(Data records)
★ ★ ★

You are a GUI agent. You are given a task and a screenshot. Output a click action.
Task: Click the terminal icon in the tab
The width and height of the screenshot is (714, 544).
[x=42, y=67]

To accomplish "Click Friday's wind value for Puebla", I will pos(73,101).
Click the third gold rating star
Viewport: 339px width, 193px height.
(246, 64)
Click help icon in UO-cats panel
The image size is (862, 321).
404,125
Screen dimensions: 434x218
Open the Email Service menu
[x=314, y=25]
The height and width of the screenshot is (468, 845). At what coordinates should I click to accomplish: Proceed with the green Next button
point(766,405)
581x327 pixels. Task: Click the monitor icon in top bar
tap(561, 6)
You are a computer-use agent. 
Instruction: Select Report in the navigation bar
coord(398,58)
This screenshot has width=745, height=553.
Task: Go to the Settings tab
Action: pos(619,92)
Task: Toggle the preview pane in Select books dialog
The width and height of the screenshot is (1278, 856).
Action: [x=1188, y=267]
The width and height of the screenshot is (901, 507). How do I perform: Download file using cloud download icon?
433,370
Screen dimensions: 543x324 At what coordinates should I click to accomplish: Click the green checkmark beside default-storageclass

★ ★ ★

AIM OF THE EXERCISE —
Would you count the lines in the data that contain the word "agent" and state only the number?

EXERCISE OUTPUT —
2